* WRITTEN REQUEST *
Render every line of the items below as a JSON list of strings, with one string per line and blank lines omitted.

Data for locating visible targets
[start]

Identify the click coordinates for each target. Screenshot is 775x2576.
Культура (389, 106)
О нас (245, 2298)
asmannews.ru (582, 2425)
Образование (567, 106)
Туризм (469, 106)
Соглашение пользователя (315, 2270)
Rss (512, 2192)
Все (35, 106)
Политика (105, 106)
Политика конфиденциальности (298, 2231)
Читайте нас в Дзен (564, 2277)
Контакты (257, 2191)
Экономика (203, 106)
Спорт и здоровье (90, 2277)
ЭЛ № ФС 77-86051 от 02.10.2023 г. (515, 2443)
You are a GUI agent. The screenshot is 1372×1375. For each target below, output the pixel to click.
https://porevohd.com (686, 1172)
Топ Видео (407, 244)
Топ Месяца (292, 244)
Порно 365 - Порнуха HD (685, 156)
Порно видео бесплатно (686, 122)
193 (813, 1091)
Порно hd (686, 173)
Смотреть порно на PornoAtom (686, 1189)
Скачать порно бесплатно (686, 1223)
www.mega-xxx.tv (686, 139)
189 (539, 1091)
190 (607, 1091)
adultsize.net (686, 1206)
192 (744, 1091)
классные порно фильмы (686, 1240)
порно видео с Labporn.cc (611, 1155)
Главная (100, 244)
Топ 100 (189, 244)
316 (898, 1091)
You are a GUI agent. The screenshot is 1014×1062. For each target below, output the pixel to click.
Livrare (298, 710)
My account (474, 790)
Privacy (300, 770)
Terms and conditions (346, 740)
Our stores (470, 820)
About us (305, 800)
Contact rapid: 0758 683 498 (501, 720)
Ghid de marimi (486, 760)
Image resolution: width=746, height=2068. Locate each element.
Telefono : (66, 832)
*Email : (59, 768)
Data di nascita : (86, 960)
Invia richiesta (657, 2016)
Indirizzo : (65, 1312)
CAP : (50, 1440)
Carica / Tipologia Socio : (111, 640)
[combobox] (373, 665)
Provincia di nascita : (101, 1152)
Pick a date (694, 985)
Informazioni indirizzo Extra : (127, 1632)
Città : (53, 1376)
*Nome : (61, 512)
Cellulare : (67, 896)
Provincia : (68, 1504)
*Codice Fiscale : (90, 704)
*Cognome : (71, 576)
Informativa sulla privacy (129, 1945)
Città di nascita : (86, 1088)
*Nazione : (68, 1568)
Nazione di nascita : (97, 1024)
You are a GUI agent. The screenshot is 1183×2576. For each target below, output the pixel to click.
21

[end]

* THE RESULT *
[
  "Identify the click coordinates for each target. Screenshot is 775x2576.",
  "Культура (389, 106)",
  "О нас (245, 2298)",
  "asmannews.ru (582, 2425)",
  "Образование (567, 106)",
  "Туризм (469, 106)",
  "Соглашение пользователя (315, 2270)",
  "Rss (512, 2192)",
  "Все (35, 106)",
  "Политика (105, 106)",
  "Политика конфиденциальности (298, 2231)",
  "Читайте нас в Дзен (564, 2277)",
  "Контакты (257, 2191)",
  "Экономика (203, 106)",
  "Спорт и здоровье (90, 2277)",
  "ЭЛ № ФС 77-86051 от 02.10.2023 г. (515, 2443)",
  "You are a GUI agent. The screenshot is 1372×1375. For each target below, output the pixel to click.",
  "https://porevohd.com (686, 1172)",
  "Топ Видео (407, 244)",
  "Топ Месяца (292, 244)",
  "Порно 365 - Порнуха HD (685, 156)",
  "Порно видео бесплатно (686, 122)",
  "193 (813, 1091)",
  "Порно hd (686, 173)",
  "Смотреть порно на PornoAtom (686, 1189)",
  "Скачать порно бесплатно (686, 1223)",
  "www.mega-xxx.tv (686, 139)",
  "189 (539, 1091)",
  "190 (607, 1091)",
  "adultsize.net (686, 1206)",
  "192 (744, 1091)",
  "классные порно фильмы (686, 1240)",
  "порно видео с Labporn.cc (611, 1155)",
  "Главная (100, 244)",
  "Топ 100 (189, 244)",
  "316 (898, 1091)",
  "You are a GUI agent. The screenshot is 1014×1062. For each target below, output the pixel to click.",
  "Livrare (298, 710)",
  "My account (474, 790)",
  "Privacy (300, 770)",
  "Terms and conditions (346, 740)",
  "Our stores (470, 820)",
  "About us (305, 800)",
  "Contact rapid: 0758 683 498 (501, 720)",
  "Ghid de marimi (486, 760)",
  "Image resolution: width=746, height=2068. Locate each element.",
  "Telefono : (66, 832)",
  "*Email : (59, 768)",
  "Data di nascita : (86, 960)",
  "Invia richiesta (657, 2016)",
  "Indirizzo : (65, 1312)",
  "CAP : (50, 1440)",
  "Carica / Tipologia Socio : (111, 640)",
  "[combobox] (373, 665)",
  "Provincia di nascita : (101, 1152)",
  "Pick a date (694, 985)",
  "Informazioni indirizzo Extra : (127, 1632)",
  "Città : (53, 1376)",
  "*Nome : (61, 512)",
  "Cellulare : (67, 896)",
  "Provincia : (68, 1504)",
  "*Codice Fiscale : (90, 704)",
  "*Cognome : (71, 576)",
  "Informativa sulla privacy (129, 1945)",
  "Città di nascita : (86, 1088)",
  "*Nazione : (68, 1568)",
  "Nazione di nascita : (97, 1024)",
  "You are a GUI agent. The screenshot is 1183×2576. For each target below, output the pixel to click.",
  "21"
]